__Directive__. Rewrite the records below with "word" changed to "term" and every other part kept the same. Omit the pictures from your answer.

··· Extracted entries ···

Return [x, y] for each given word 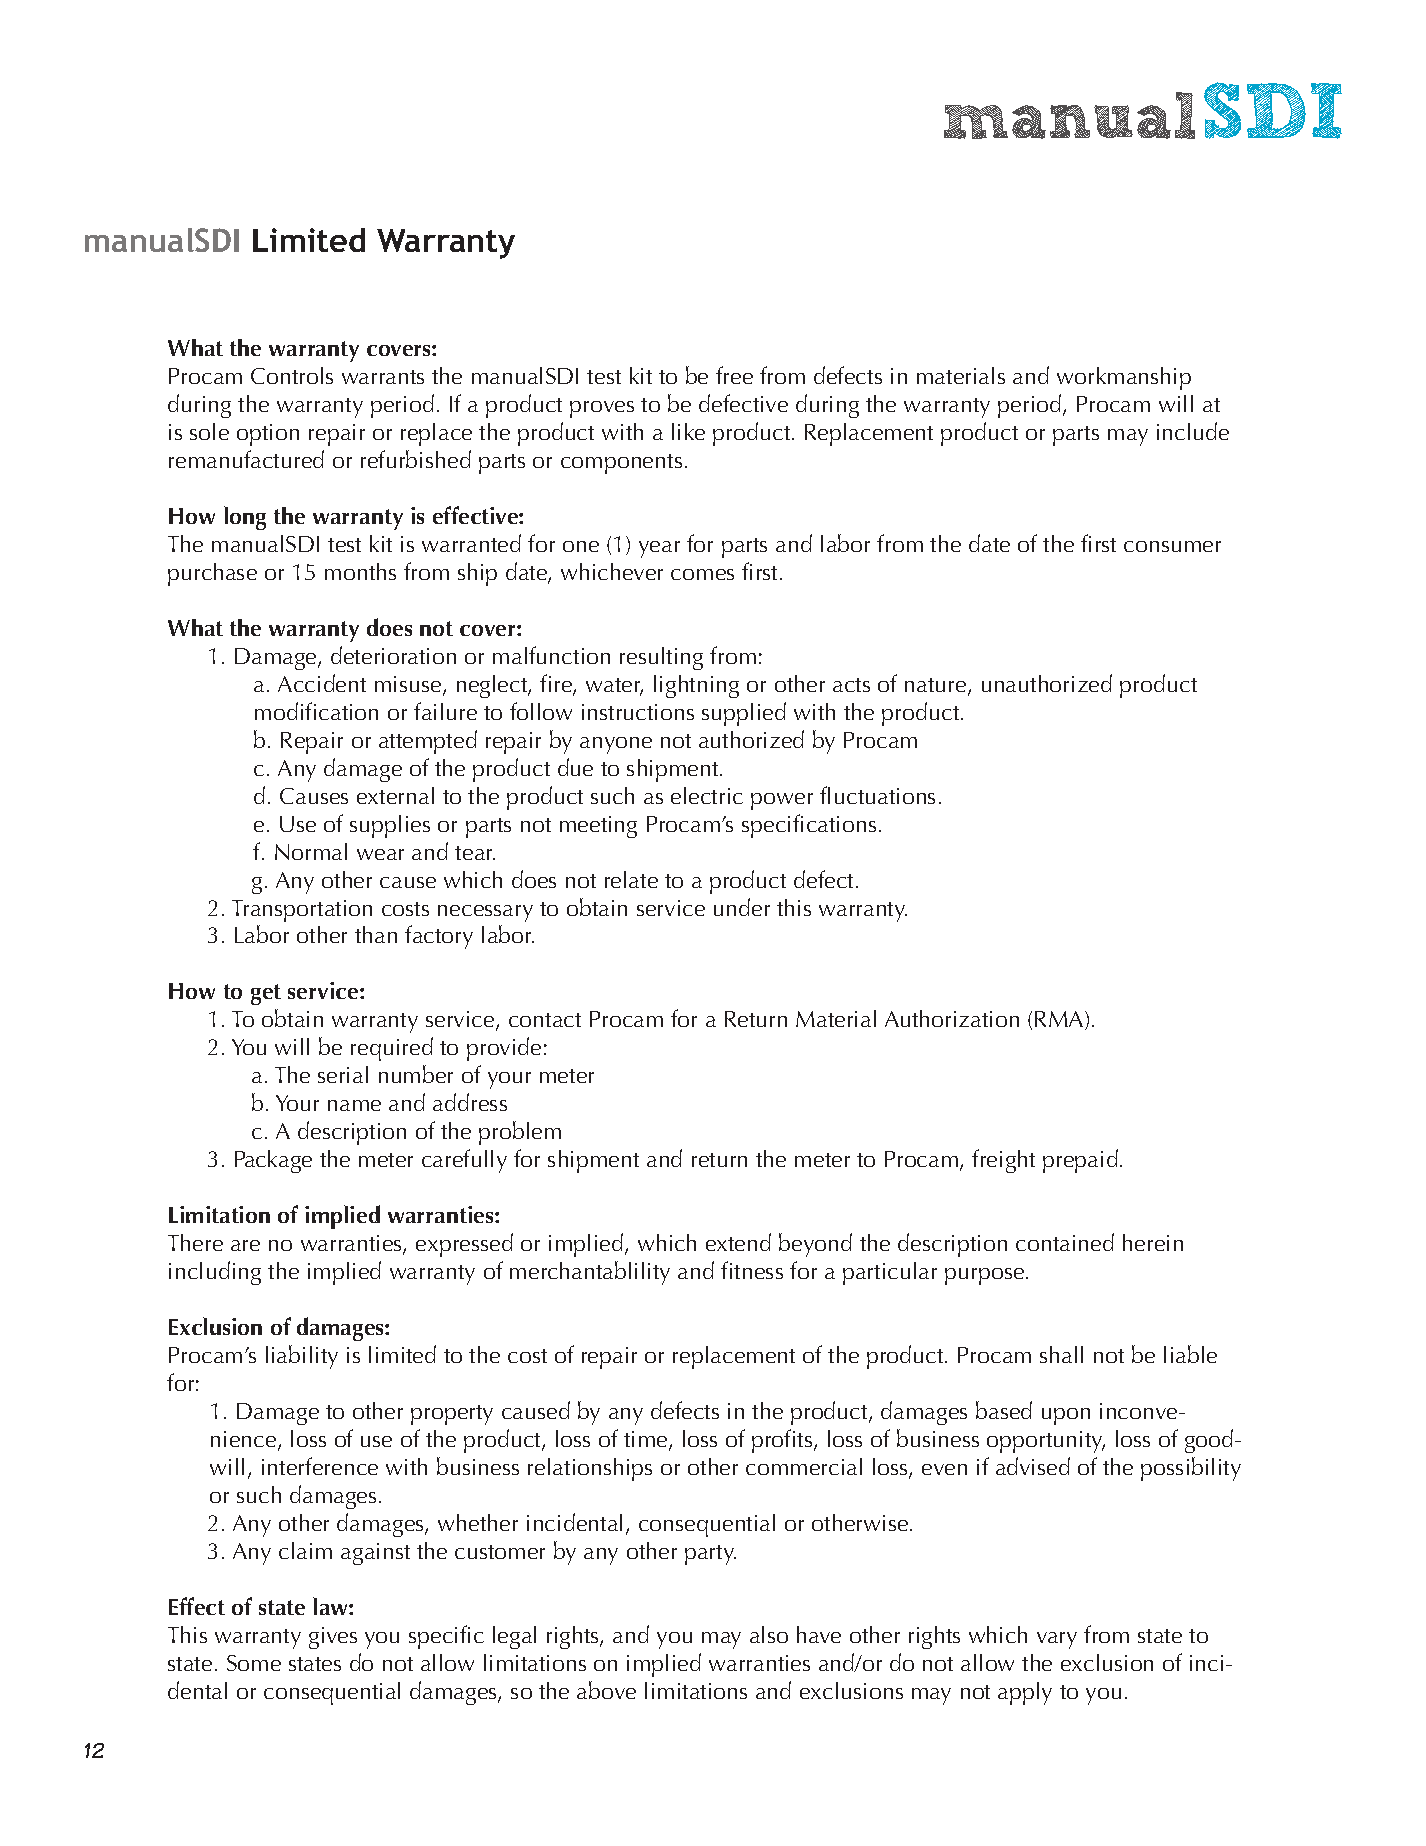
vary [1057, 1640]
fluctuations [877, 795]
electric [707, 795]
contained [1065, 1242]
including [215, 1273]
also [769, 1634]
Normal [311, 851]
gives [333, 1638]
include [1193, 431]
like [688, 431]
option [268, 435]
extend [738, 1242]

···

__Full response__.
Return [x, y] for each given term 
vary [1057, 1640]
fluctuations [877, 795]
electric [707, 795]
contained [1065, 1242]
including [215, 1273]
also [769, 1634]
Normal [311, 851]
gives [333, 1638]
include [1193, 431]
like [688, 431]
option [268, 435]
extend [738, 1242]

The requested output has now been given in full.